Why a $1,000 annual conference is raising eyebrows on the cash-starved Undergraduate Council

By David C. Newman, Crimson Staff Writer

This year's Undergraduate Council is tightening its belt in almost every area. Due to budget shortages, the council only gives student groups an average of half the money they request in grants each year, and the council has even turned to outside companies to help fund this year's Springfest.

But one expenditure the council has been unwilling to cut thus far is the approximately $1,000 each year it spends to send a handful of council members to Ivy Council conferences at other Ivy League campuses.

That $1,000, some have said, could mean four additional grants to student groups.

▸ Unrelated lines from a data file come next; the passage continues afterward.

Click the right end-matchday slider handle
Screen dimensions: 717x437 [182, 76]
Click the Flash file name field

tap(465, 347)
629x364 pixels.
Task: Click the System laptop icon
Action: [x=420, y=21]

And while some council members say the Ivy Council conferences promote communication between the participating schools, few can point to tangible benefits for Harvard.

Oh, the Places You'll Go

Twice a year, each of the eight Ivy League colleges sends student government members to Ivy Council meetings, where the students discuss campus issues, share ideas for effective student government, listen to speakers and go to parties.

The price tag on the trips to planning meetings in New York City, leadership meetings at Yale and the conferences themselves is at least $1,000, according to Sterling P.A. Darling '01, the Undergraduate Council's treasurer.

Last semester's conference included breakout sessions on social life, student group funding, ethnic studies, financial aid, health services and other topics.

But although the breakout sessions are the only events on the agenda that focus on tangible student-life topics, they took up only three hours of the three-day conference.

And the minutes from the sessions suggest that Harvard's participation is often half-hearted.

Although participants are supposed to submit reports to the Ivy Council on the topic of each breakout session they attend, Harvard's delegates last semester submitted no written report for half of the eight breakout sessions they attended.

Many of the reports they neglected to prepare were on topics that the Undergraduate Council has identified are problem areas at Harvard.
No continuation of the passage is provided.